Henry de Bohun, 1st Earl of Hereford (1176 - 1 June 1220) of Pleshey Castle in Essex, was an Anglo-Norman nobleman who became Hereditary Constable of England from 1199.

==Origins==
Henry was the son and heir of Humphrey III de Bohun and Margaret of Huntingdon, daughter of Henry of Scotland. His father was lord of Trowbridge Castle in Wiltshire and Caldicot Castle in south-east Wales, and was the 5th feudal baron of Trowbridge. His father served King Henry II as Lord High Constable of England. Henry had a half-sister, Constance, Duchess of Brittany.

== Earldom ==
His paternal grandmother was Margaret of Hereford, a daughter of Miles FitzWalter of Gloucester, 1st Earl of Hereford, Lord of Brecknock (died 1143), Sheriff of Gloucester and Constable of England.
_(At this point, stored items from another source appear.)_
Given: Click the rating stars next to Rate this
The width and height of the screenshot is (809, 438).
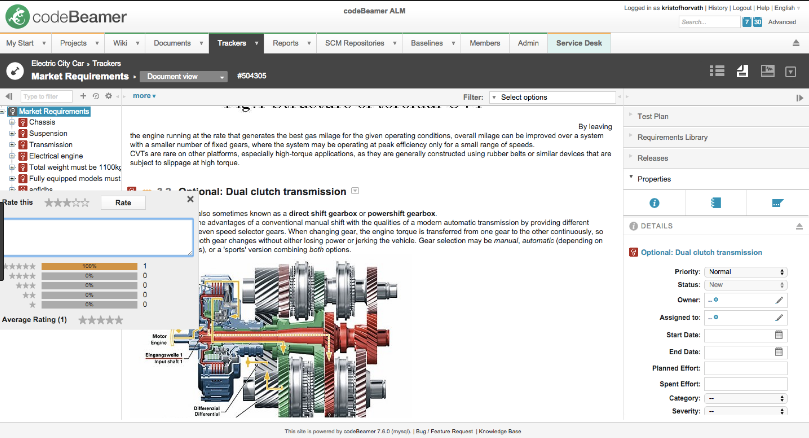Looking at the screenshot, I should (x=67, y=202).
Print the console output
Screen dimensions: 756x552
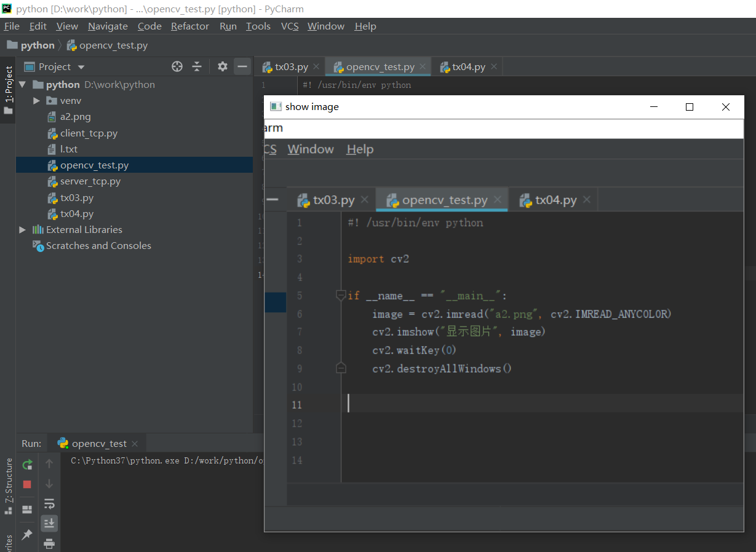(49, 543)
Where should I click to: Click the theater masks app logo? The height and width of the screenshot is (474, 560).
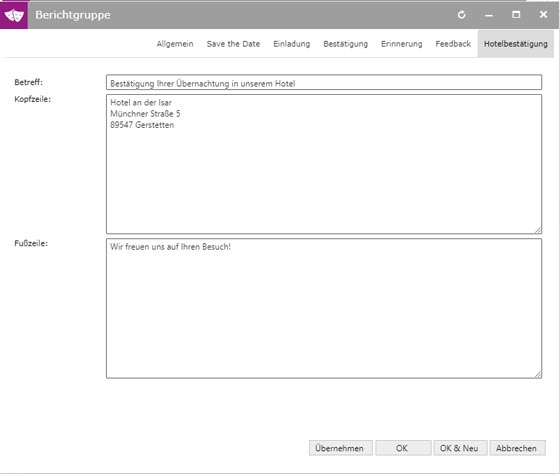pyautogui.click(x=14, y=15)
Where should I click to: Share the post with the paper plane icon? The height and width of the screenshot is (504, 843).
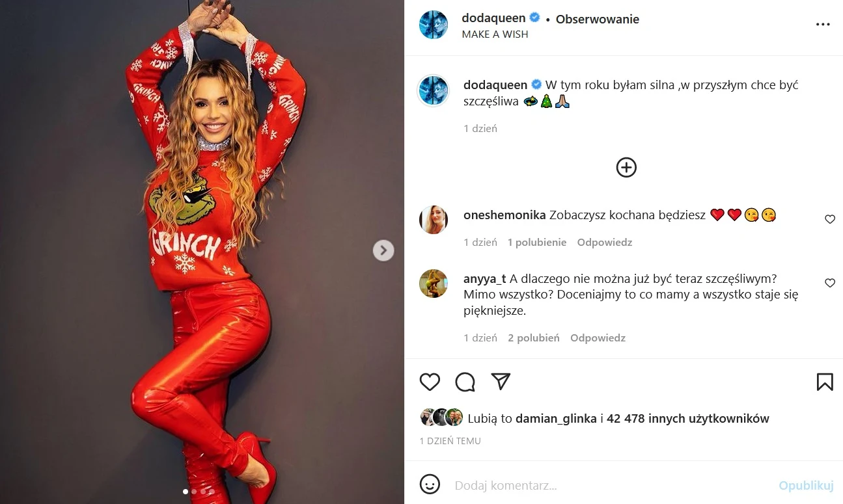(500, 382)
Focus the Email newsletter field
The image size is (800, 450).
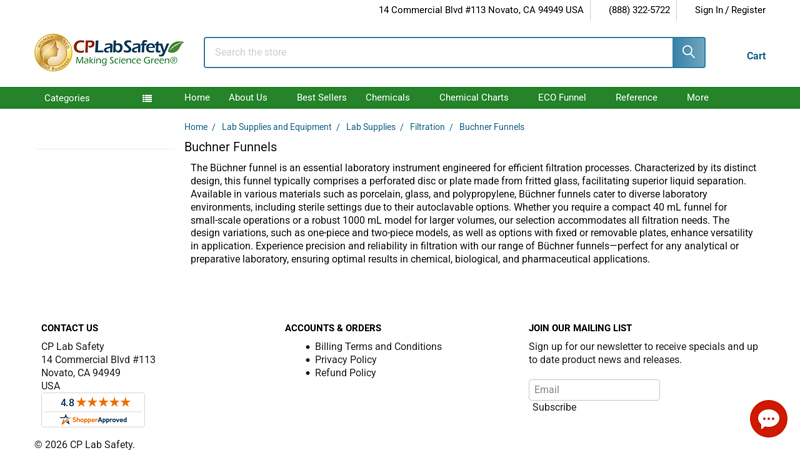tap(594, 390)
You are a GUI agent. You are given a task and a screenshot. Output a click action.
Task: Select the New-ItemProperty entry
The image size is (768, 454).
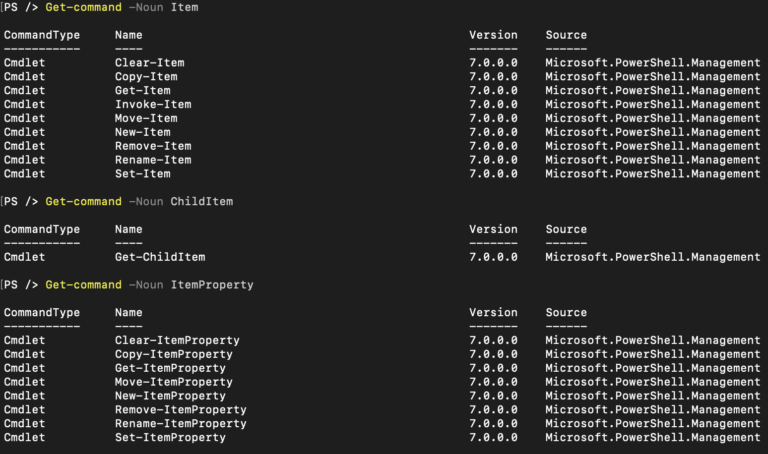coord(170,396)
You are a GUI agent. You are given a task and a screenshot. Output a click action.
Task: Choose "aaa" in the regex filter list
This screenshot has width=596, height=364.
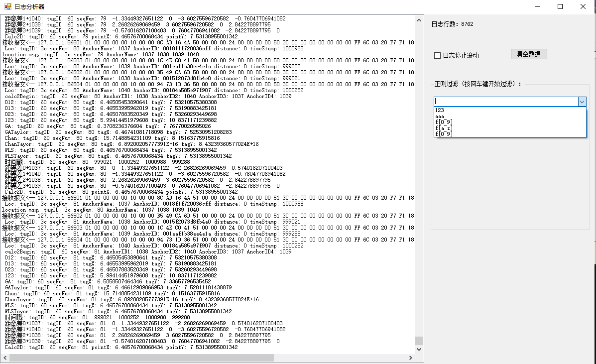point(440,117)
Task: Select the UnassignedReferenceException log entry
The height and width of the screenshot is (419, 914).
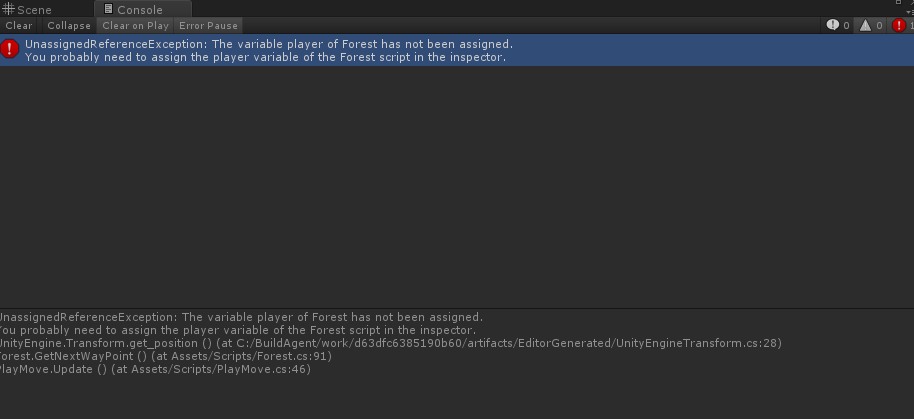Action: (457, 50)
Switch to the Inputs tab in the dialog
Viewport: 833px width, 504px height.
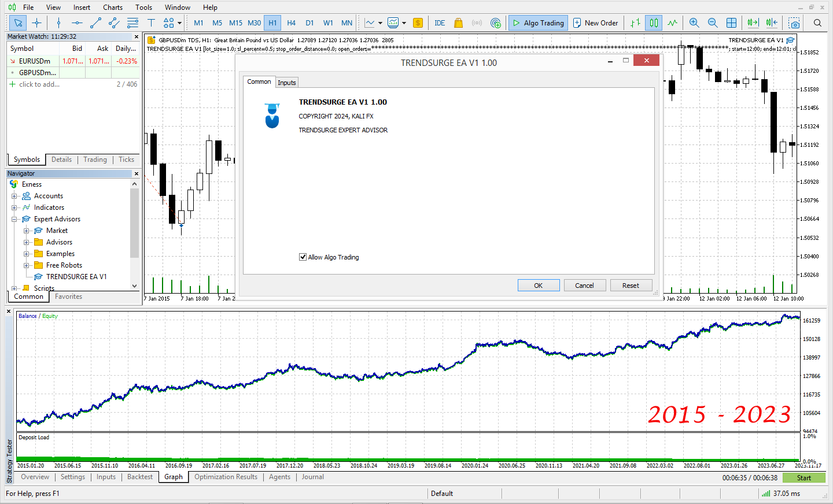point(286,82)
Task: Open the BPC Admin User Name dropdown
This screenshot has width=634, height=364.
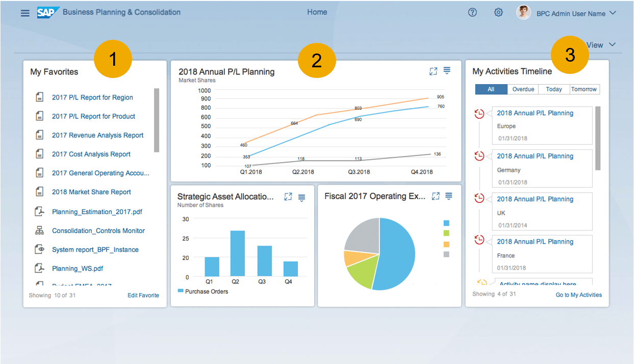Action: (x=613, y=13)
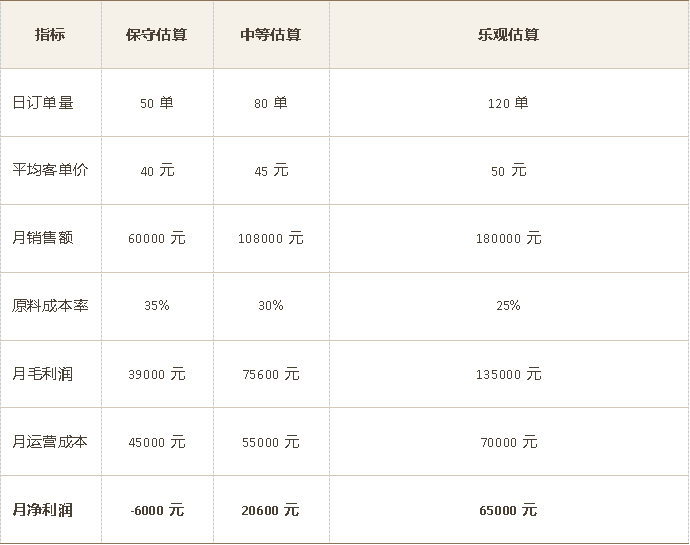Screen dimensions: 690x545
Task: Select the 乐观估算 column header
Action: coord(508,34)
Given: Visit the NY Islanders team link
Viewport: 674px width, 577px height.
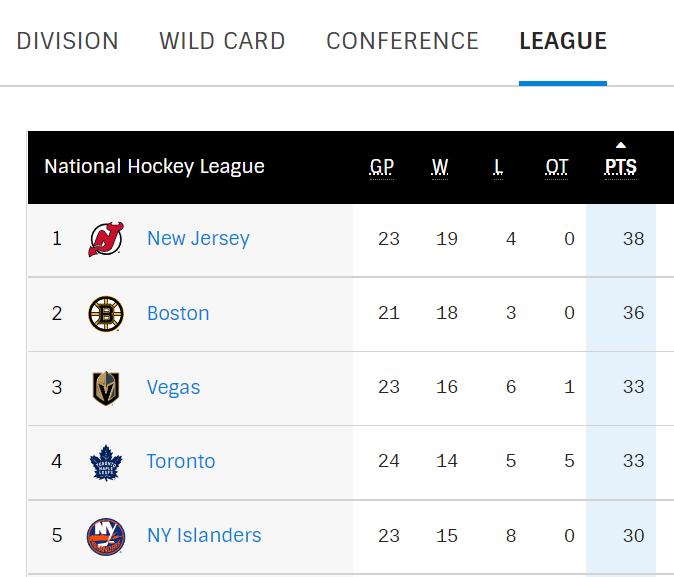Looking at the screenshot, I should (204, 536).
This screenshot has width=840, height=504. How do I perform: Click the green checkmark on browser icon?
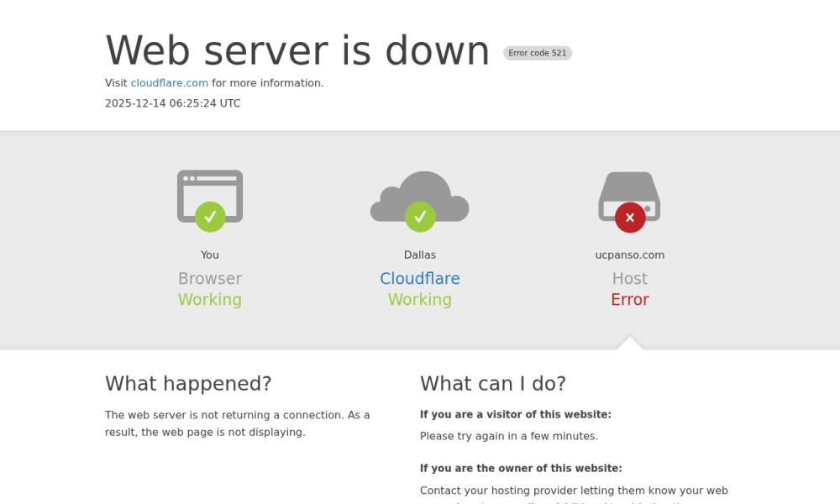tap(210, 217)
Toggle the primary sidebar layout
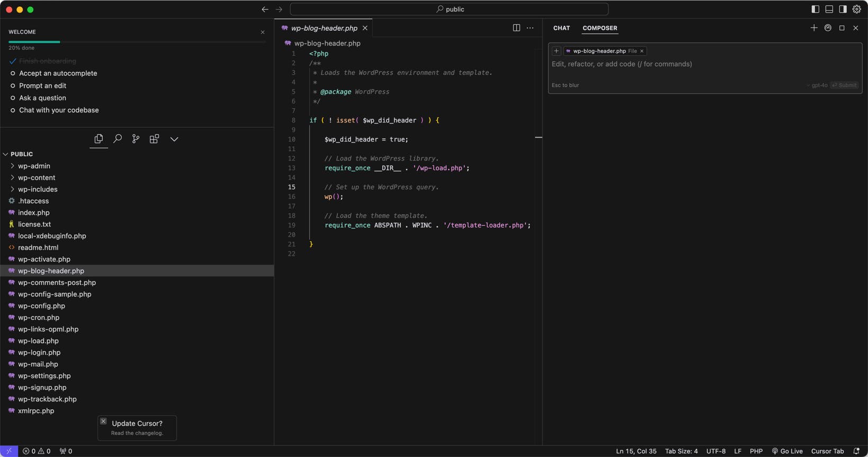Image resolution: width=868 pixels, height=457 pixels. coord(815,9)
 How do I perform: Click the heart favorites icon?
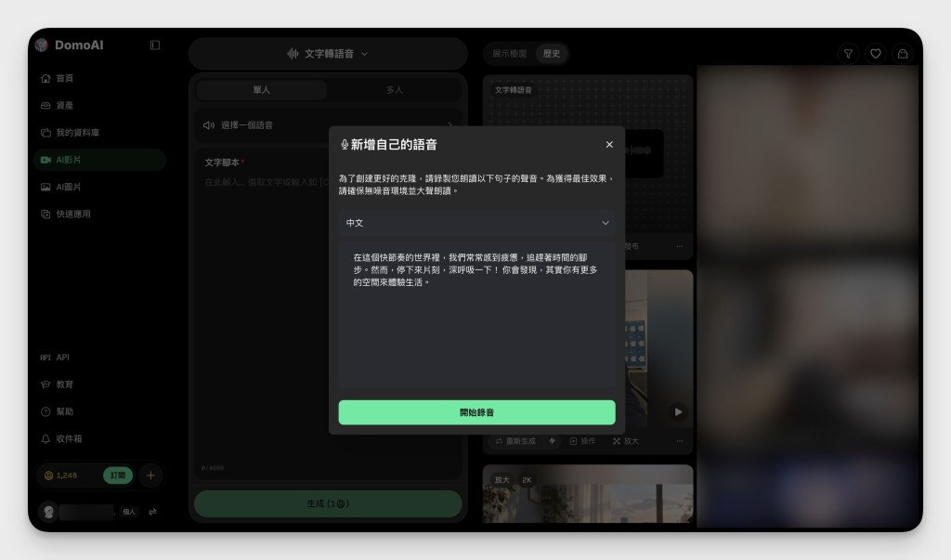click(875, 53)
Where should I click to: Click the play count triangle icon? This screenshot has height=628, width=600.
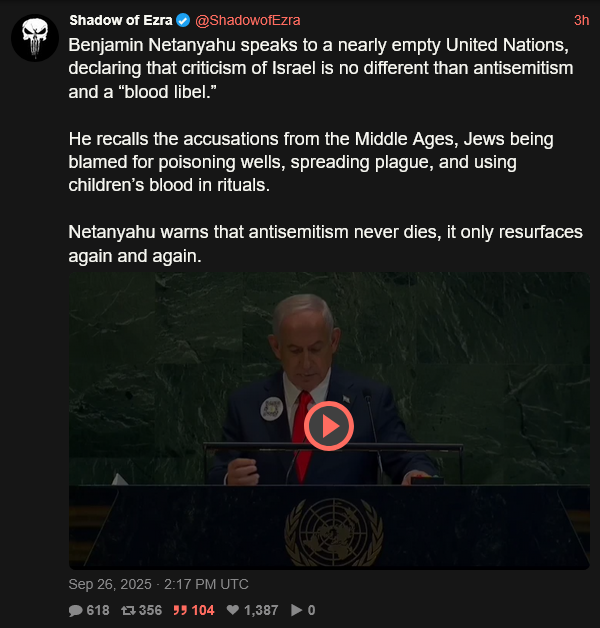pos(296,610)
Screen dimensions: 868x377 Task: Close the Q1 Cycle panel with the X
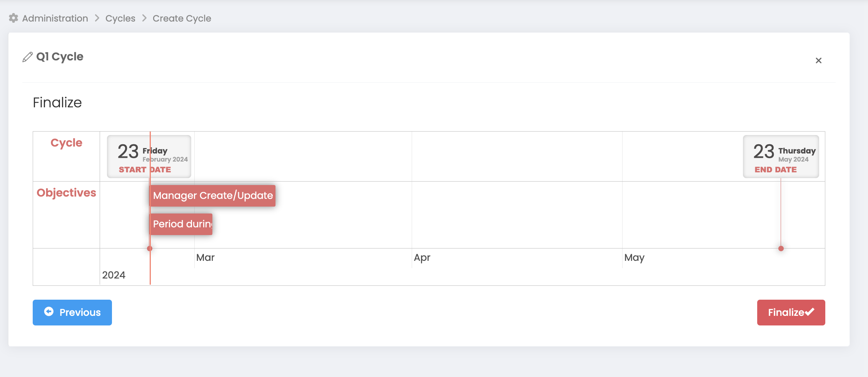[x=818, y=60]
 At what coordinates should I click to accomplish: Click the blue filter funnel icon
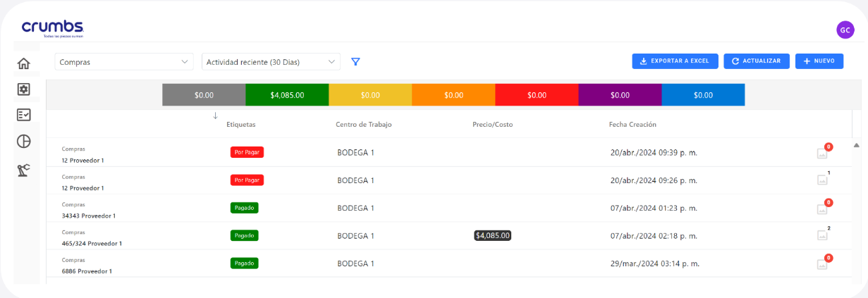[x=355, y=62]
After the male line of Miles of Gloucester failed, in 1200 King John created Henry de Bohun Earl of Hereford and Constable of England. His lands lay chiefly on the Welsh Marches, and from this date the Bohuns took a foremost place among the Marcher barons.

In 1212, Henry was in a legal dispute with William Longespée, 3rd Earl of Salisbury, over Trowbridge. With the dispute having dragged on, Henry attempted to cite illness as a justification for missing the hearing in June 1213. In response, Trowbridge was relinquished to the Crown. Henry was one of the twenty-five barons elected by their peers to enforce the terms of Magna Carta in 1215, and was subsequently excommunicated by the Pope.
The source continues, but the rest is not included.